**WHAT TO WORK ON**.
Turn the rows from the line containing "is (918, 2576)." through the line containing "panel-b-y-ticks: 86.2 86.4 63.8 22.4 22.6 is", inclusive, into a numbered list, leaving out any blank lines.

**DATA**.
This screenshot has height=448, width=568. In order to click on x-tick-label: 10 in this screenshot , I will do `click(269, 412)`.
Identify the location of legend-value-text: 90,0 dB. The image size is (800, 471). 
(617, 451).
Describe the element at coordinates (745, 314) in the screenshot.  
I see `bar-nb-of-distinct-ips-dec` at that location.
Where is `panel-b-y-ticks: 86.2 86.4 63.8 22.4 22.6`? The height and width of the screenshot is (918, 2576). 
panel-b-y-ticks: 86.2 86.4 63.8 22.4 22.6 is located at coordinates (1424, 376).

--

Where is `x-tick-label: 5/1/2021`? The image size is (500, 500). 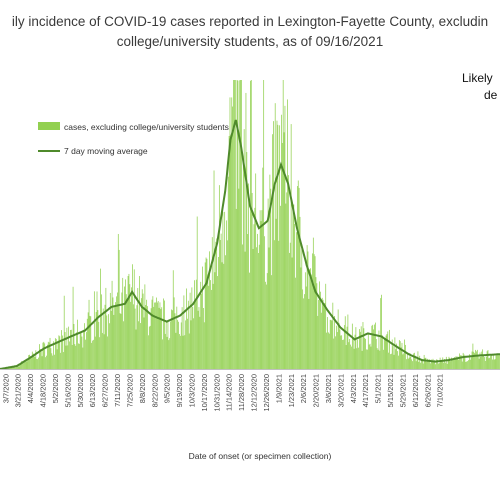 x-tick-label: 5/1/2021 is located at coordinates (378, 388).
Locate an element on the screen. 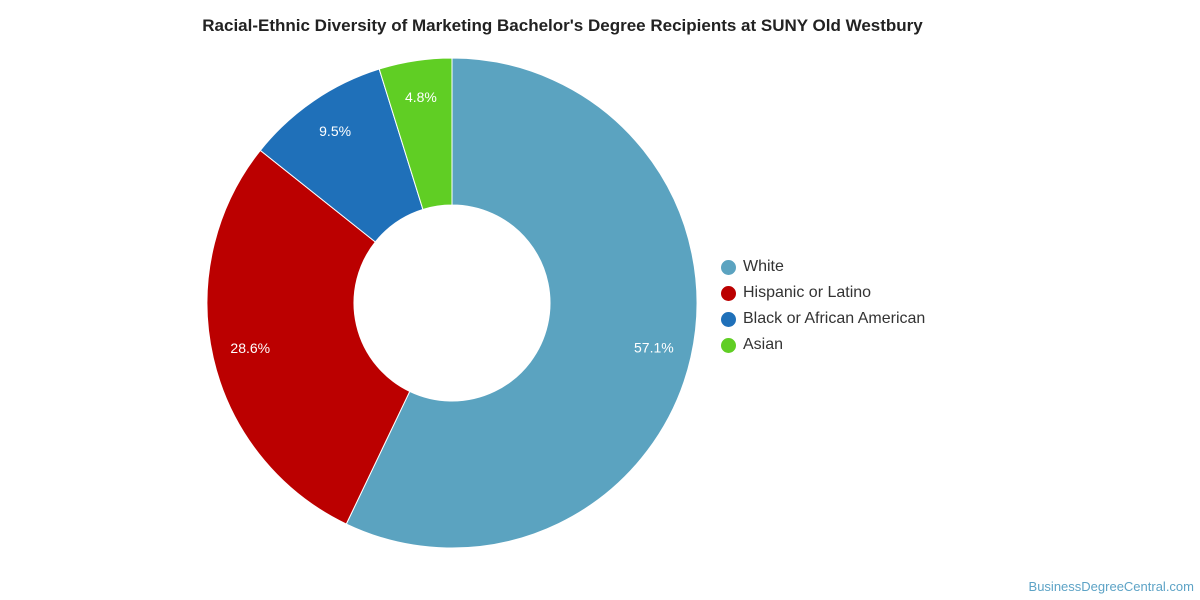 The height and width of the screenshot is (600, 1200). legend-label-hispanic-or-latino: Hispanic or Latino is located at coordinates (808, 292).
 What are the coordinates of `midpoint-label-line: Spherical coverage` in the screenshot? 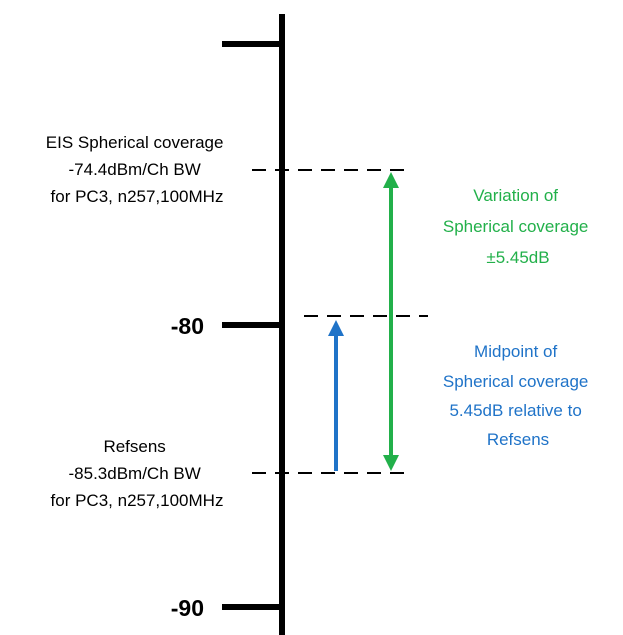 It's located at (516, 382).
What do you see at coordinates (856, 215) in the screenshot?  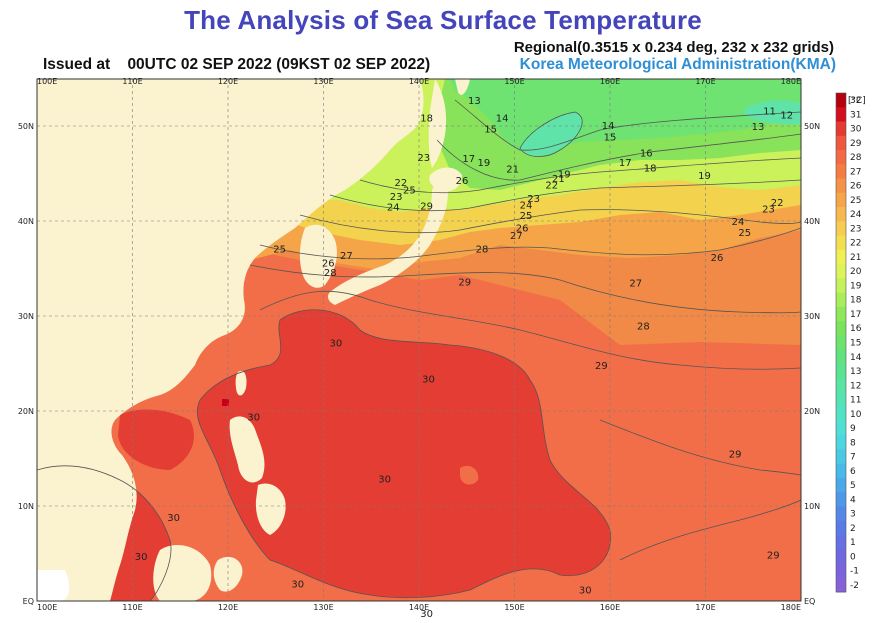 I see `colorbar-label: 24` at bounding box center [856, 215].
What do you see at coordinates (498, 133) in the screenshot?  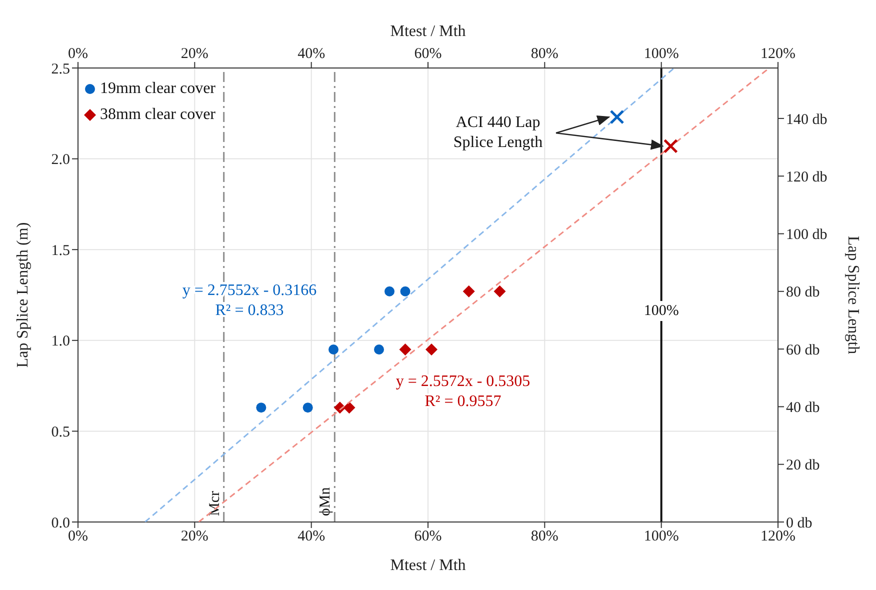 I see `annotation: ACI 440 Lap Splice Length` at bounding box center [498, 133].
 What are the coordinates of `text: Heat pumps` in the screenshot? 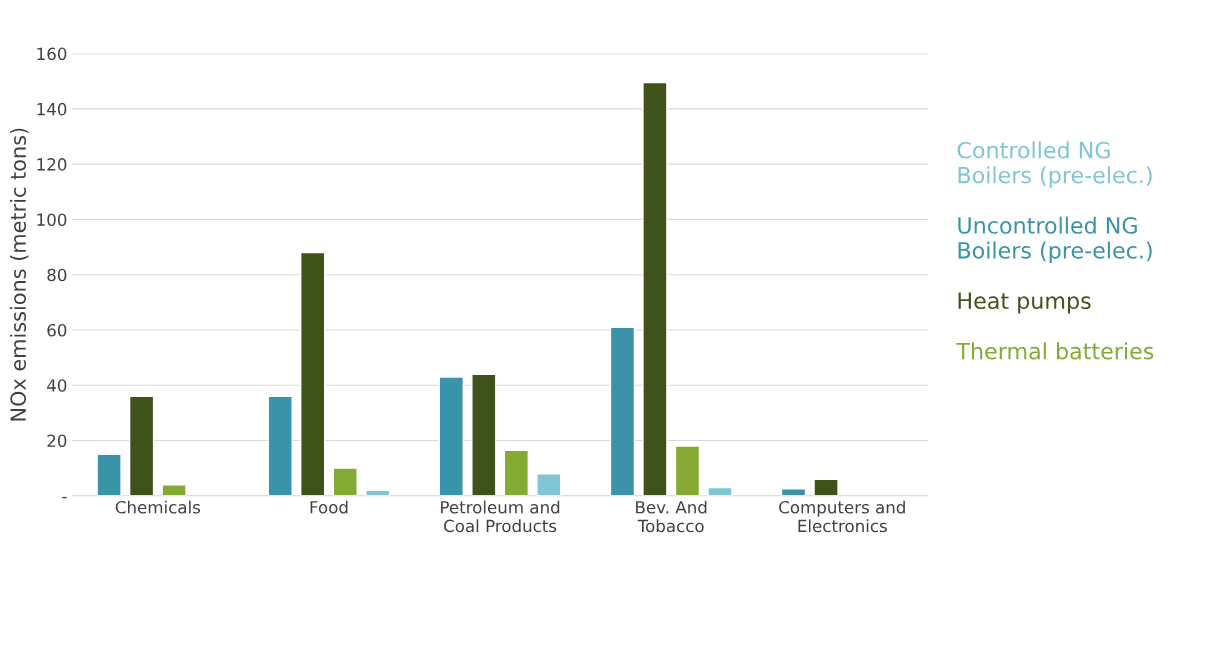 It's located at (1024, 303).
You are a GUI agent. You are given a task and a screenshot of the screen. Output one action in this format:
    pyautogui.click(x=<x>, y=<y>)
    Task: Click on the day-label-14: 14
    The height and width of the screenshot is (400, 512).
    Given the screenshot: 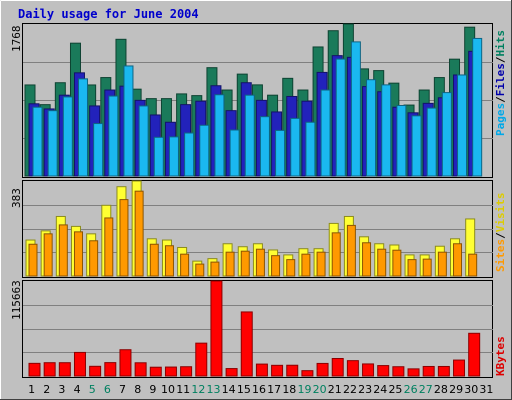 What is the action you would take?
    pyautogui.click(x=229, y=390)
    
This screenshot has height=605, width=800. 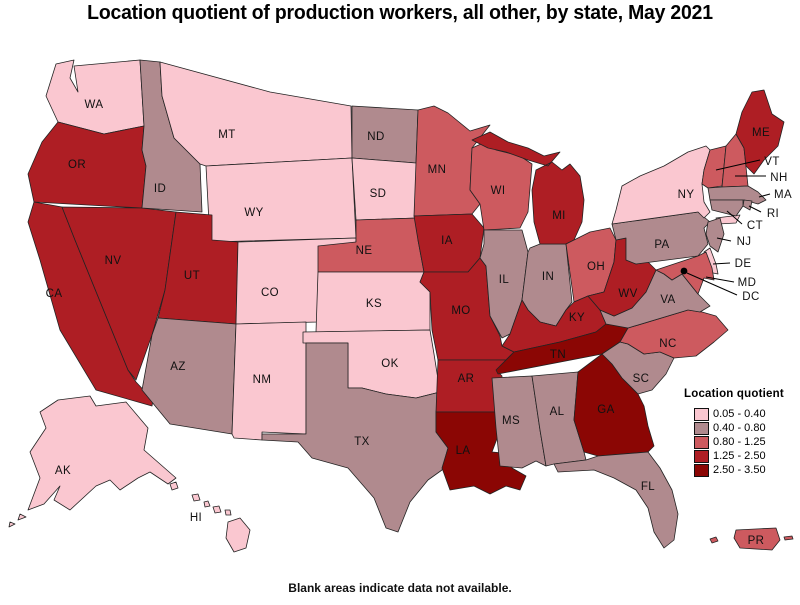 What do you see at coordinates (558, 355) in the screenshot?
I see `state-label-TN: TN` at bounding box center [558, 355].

==

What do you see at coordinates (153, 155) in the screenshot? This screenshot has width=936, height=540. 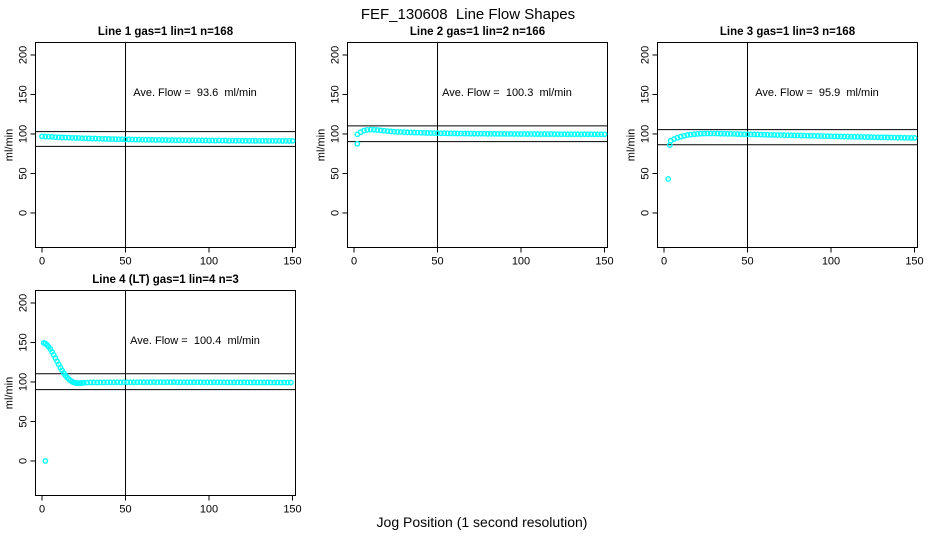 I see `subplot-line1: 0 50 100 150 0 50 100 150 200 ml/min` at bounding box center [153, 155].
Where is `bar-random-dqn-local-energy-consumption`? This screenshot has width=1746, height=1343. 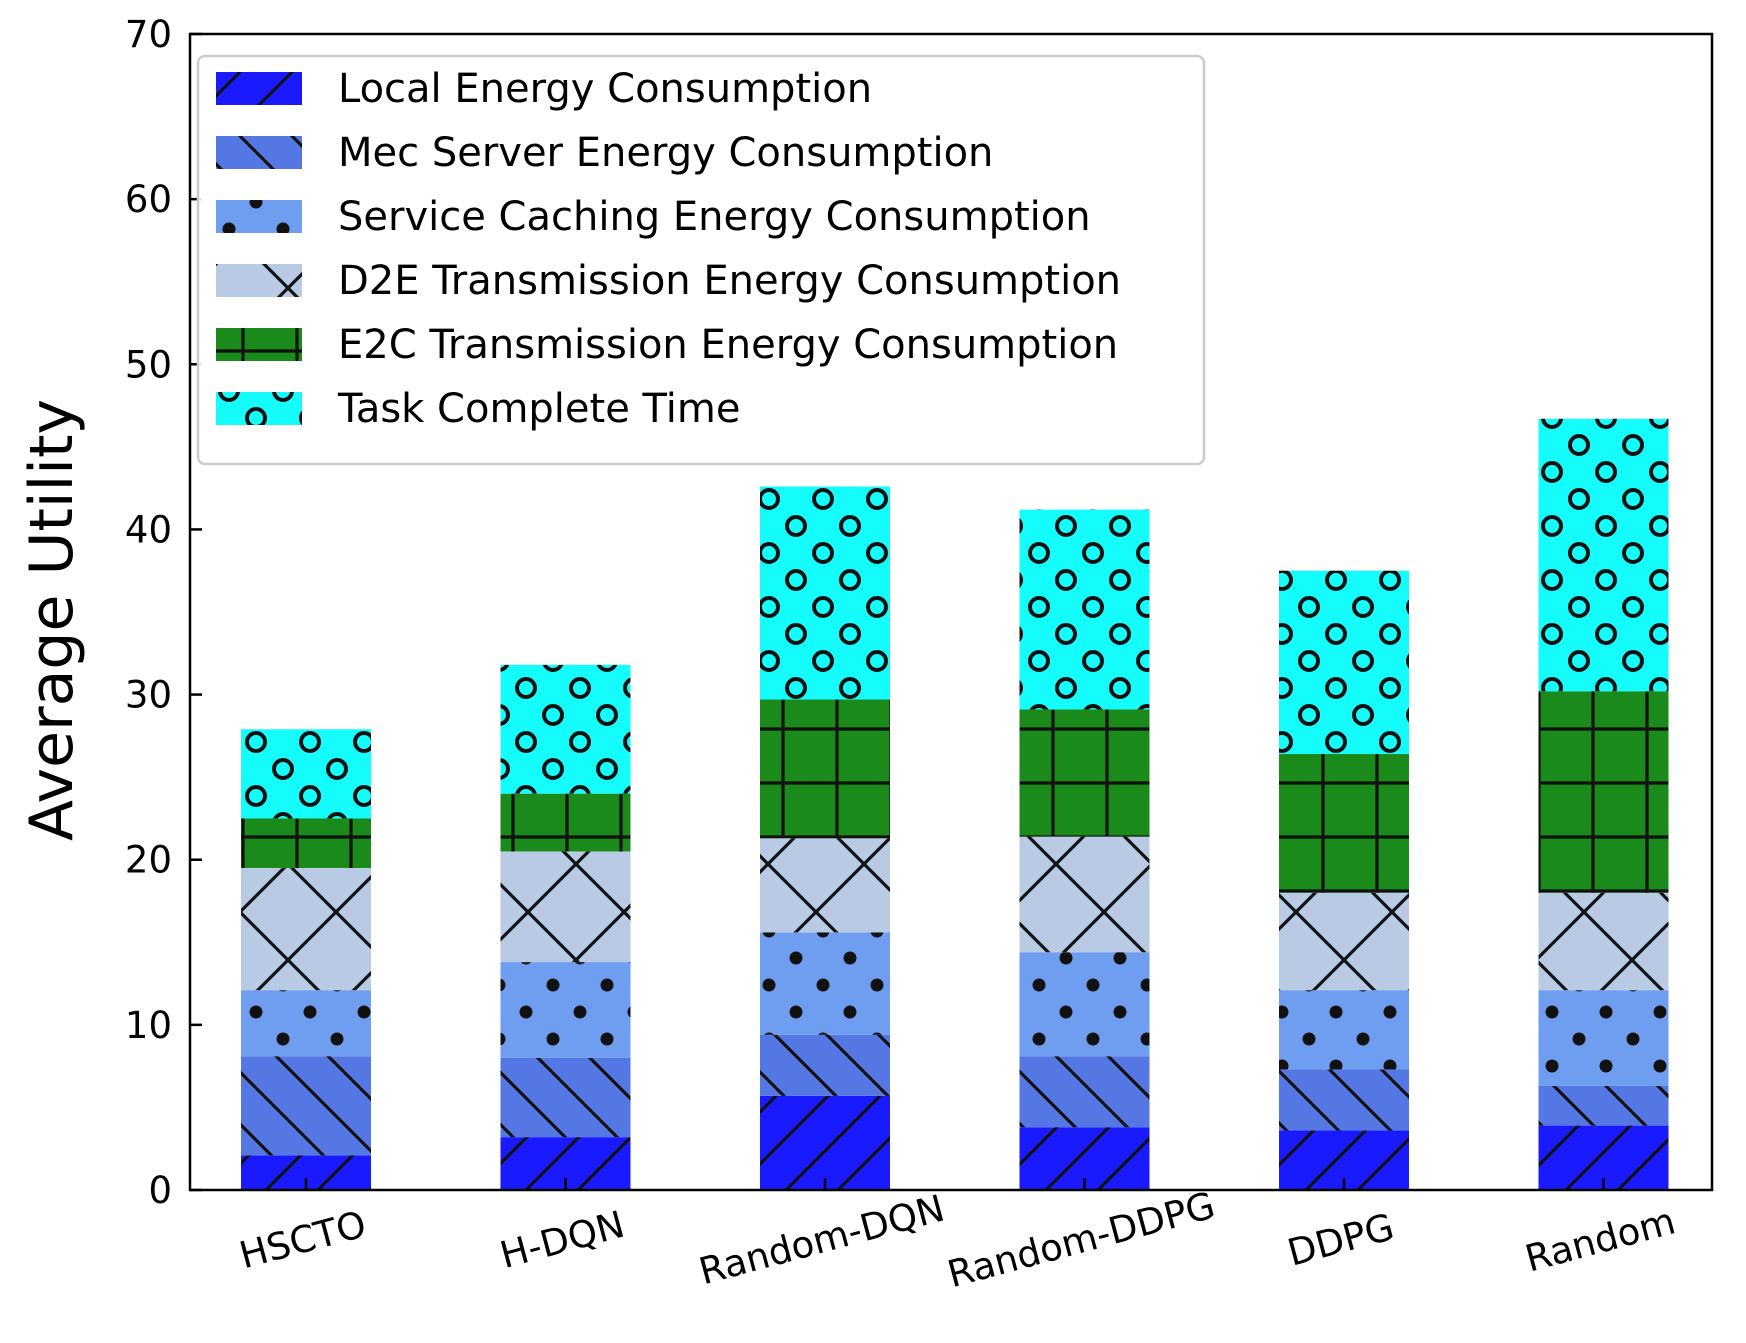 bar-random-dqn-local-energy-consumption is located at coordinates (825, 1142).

**WORKED SOLUTION**.
1. Where is `panel-b-y-ticks: 86.2 86.4 63.8 22.4 22.6`? The height and width of the screenshot is (918, 2576). 
2. panel-b-y-ticks: 86.2 86.4 63.8 22.4 22.6 is located at coordinates (1424, 376).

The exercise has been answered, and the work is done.